In this study, the post-operative IOP was maintained at therapeutic levels in all patients except 1, and 3 patients had a decreased requirement of glaucoma medications after surgery. The possible mechanisms for the control of IOP and graft success included the Ahmed tube provides effective IOP control postoperatively and synechiolysis and intracameral air tamponade during DSAEK not only supports the donor tissue, but also expands the anterior chamber angle. This wide open angle may induce functional recovery of the trabecular meshwork and improve aqueous humor drainage.

AS-OCT is a newly developed method for measuring the anterior chamber angle that is safe and simpler to perform than gonioscopy. We recently reported that AS-OCT provided excellent reproducibility for the quantitative measurement of anterior chamber angles before and after cataract surgery. [25] In this study, we used AS-OCT to assess the variation in angle changes related to DSAEK and found that the technique is useful to determine tube position when there is corneal opacity near the limbus.

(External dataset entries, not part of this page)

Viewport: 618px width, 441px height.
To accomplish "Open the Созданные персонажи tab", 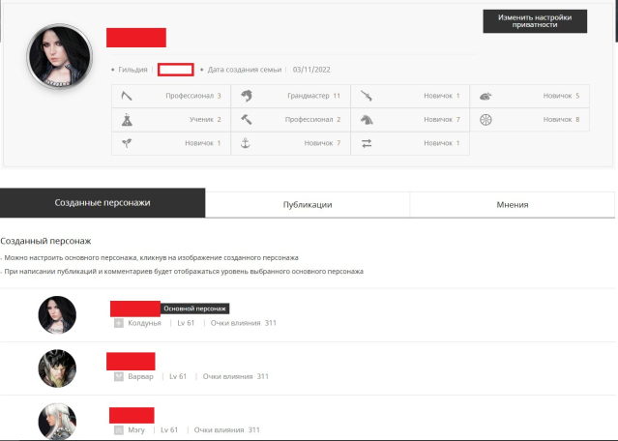I will 103,204.
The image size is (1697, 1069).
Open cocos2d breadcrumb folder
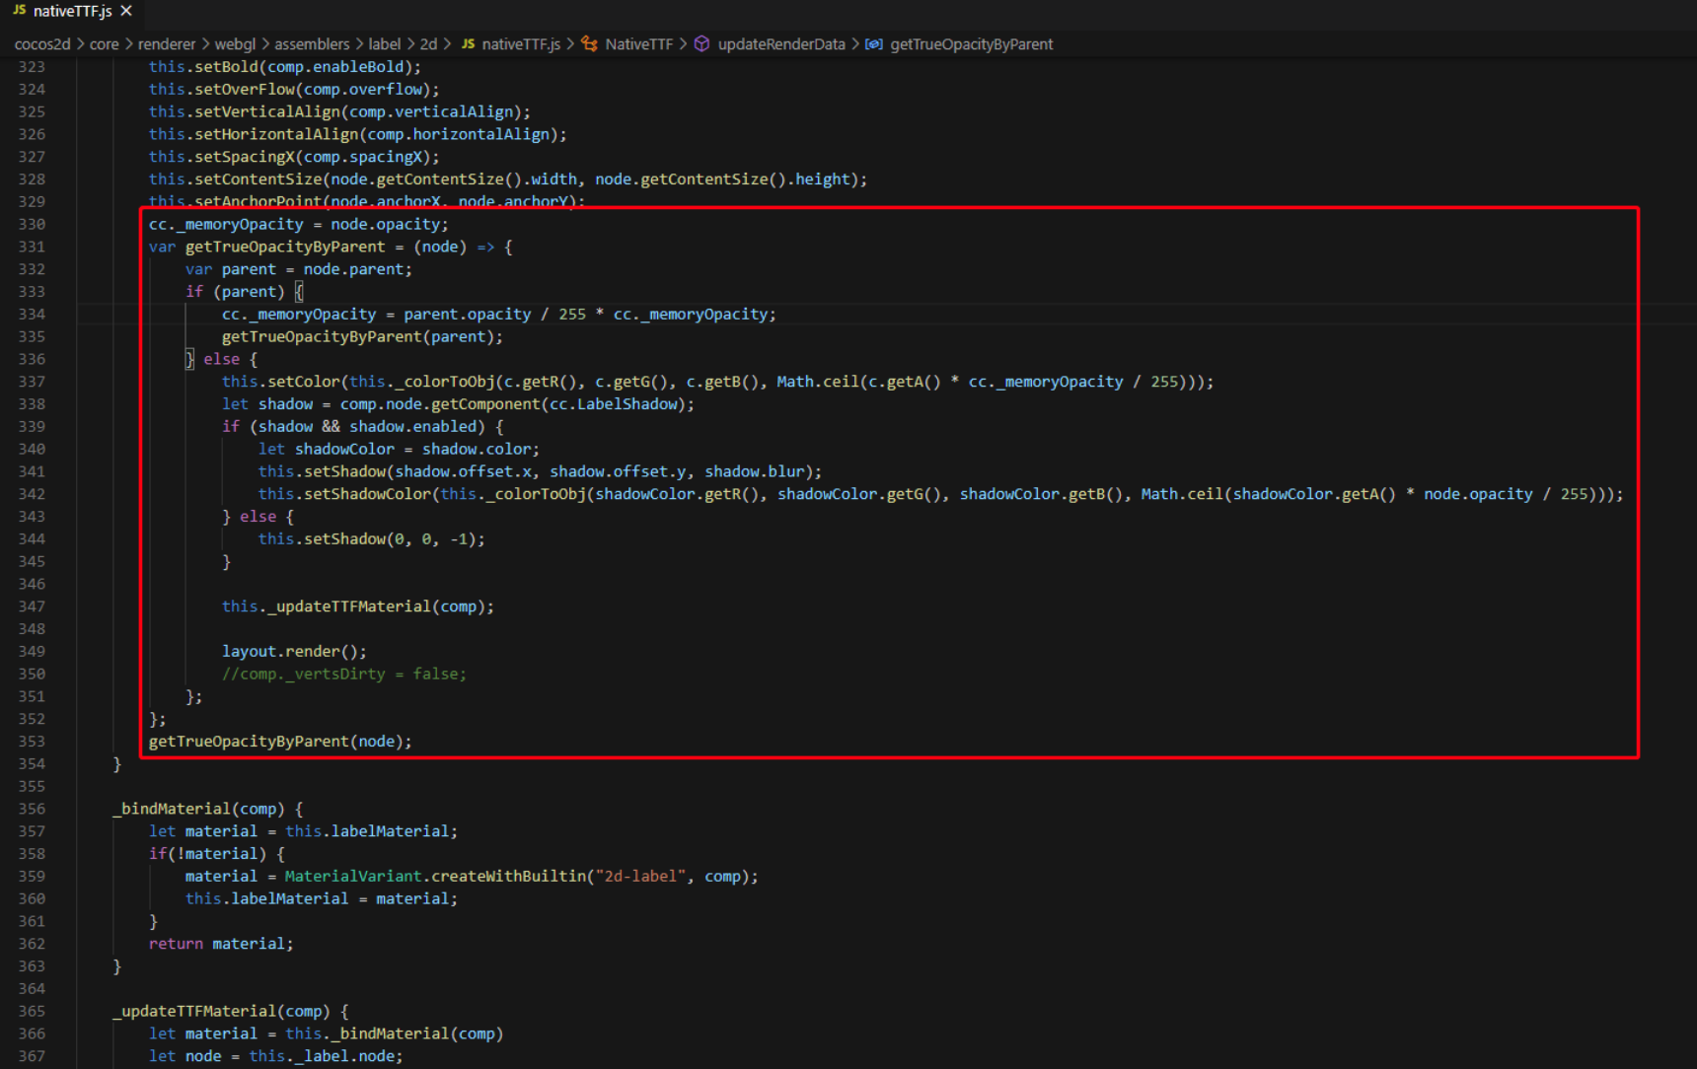tap(42, 44)
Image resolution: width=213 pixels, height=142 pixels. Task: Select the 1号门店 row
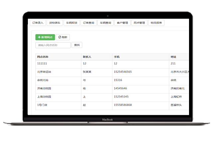coord(42,105)
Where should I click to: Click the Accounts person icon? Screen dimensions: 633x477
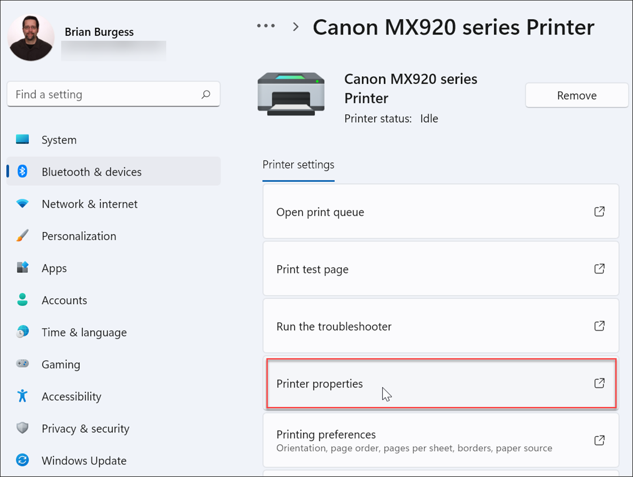pos(22,300)

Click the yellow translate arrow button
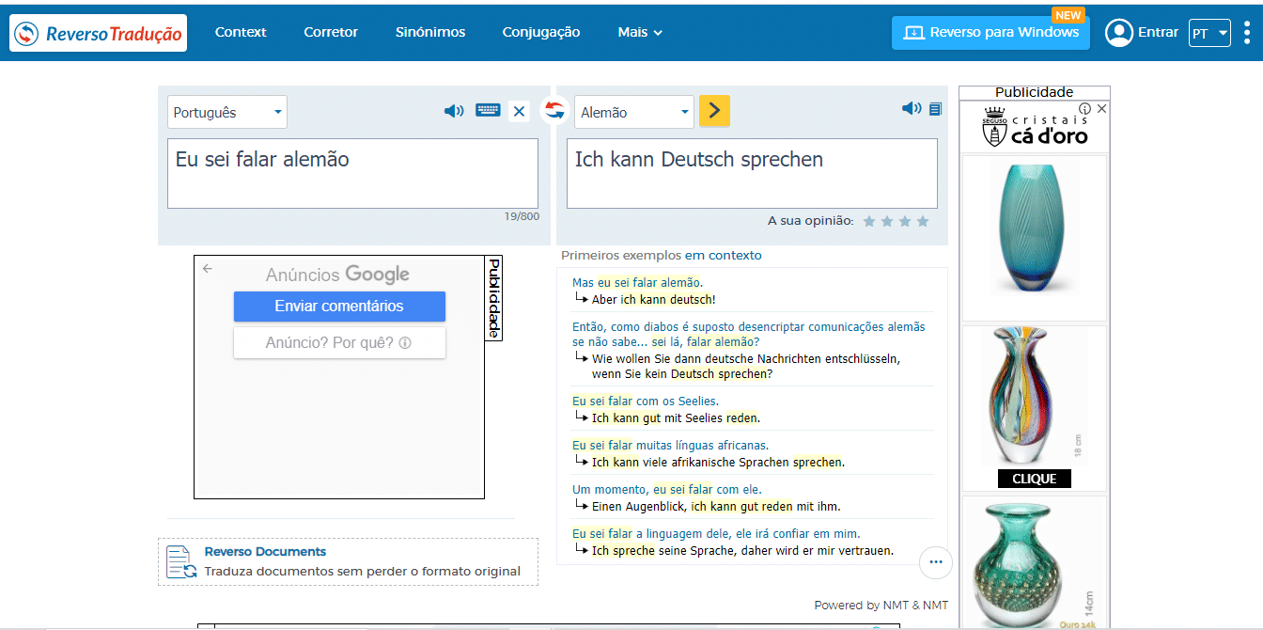(x=714, y=111)
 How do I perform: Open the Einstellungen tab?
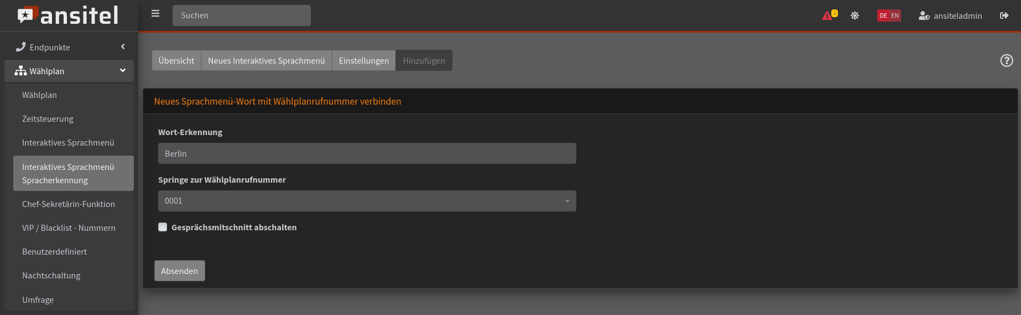363,60
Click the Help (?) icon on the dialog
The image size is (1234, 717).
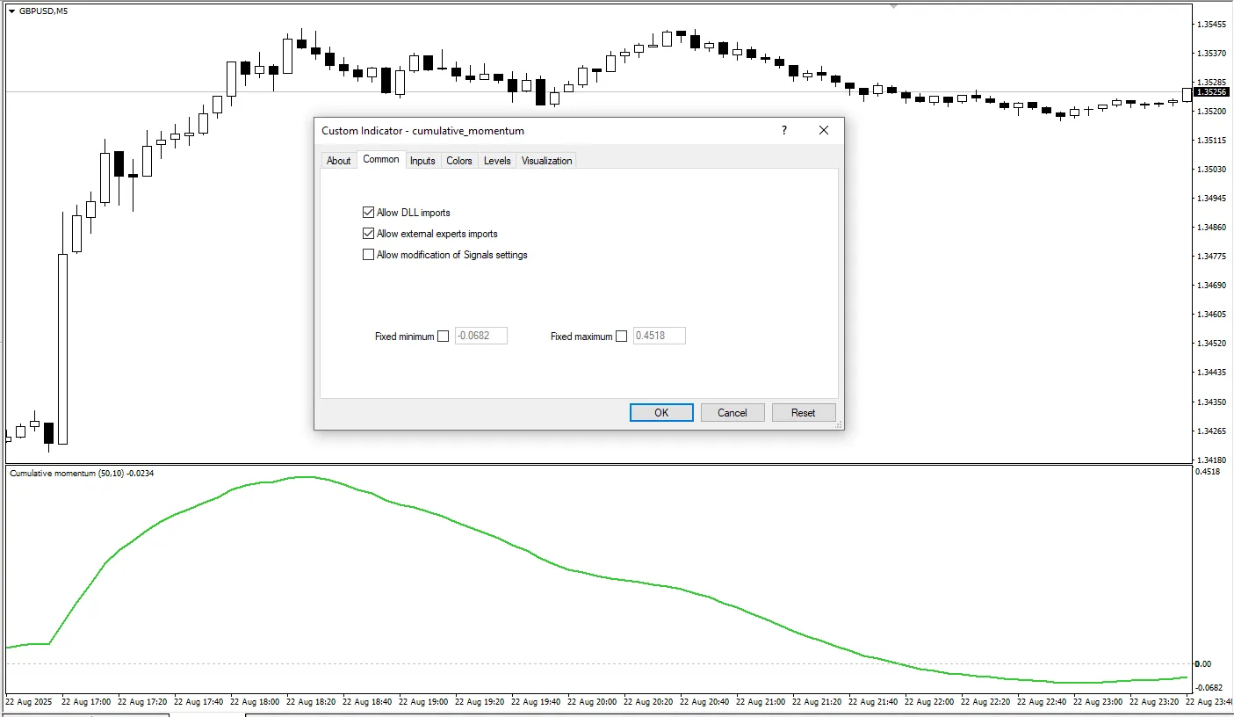783,130
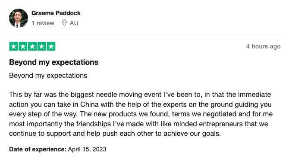Click the second green rating star
The width and height of the screenshot is (289, 157).
(23, 46)

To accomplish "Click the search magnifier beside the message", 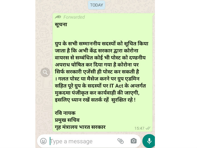I will [x=45, y=72].
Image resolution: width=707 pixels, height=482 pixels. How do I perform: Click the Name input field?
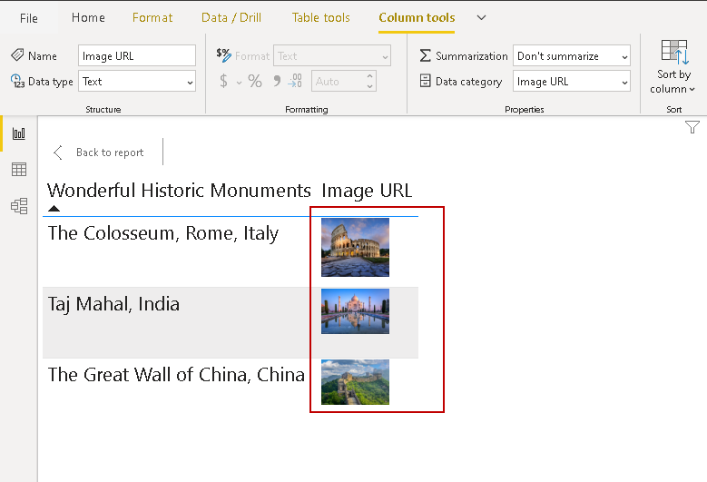pyautogui.click(x=137, y=56)
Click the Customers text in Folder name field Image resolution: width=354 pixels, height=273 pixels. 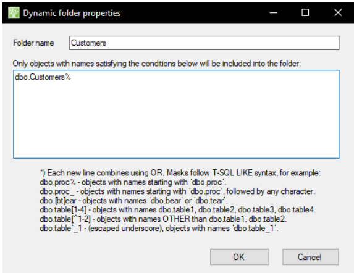click(88, 43)
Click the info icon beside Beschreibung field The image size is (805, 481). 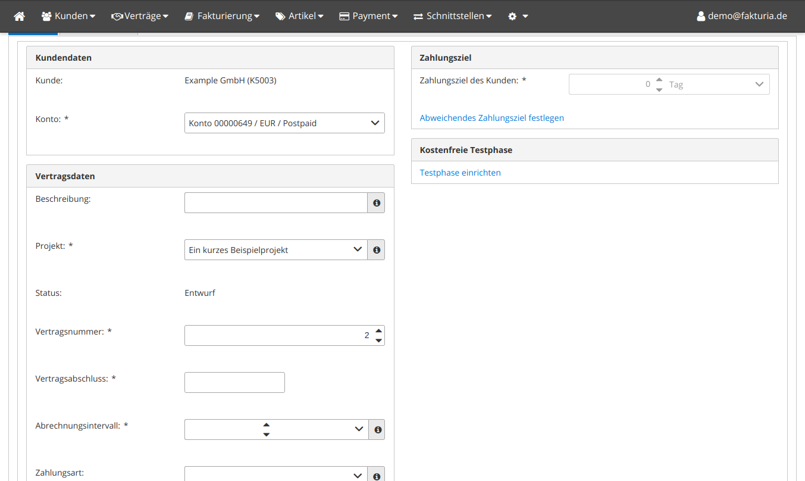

Limitations of this study include a small number of patients, relatively short follow-up period, and all surgeries were performed at a single center.

Conclusions

The results of this study indicate that modified DSAEK can be performed safely and effectively in patients with glaucoma and prior GDDs placement who have corneal failure. The procedure has a low rate of complications and results in good IOP control.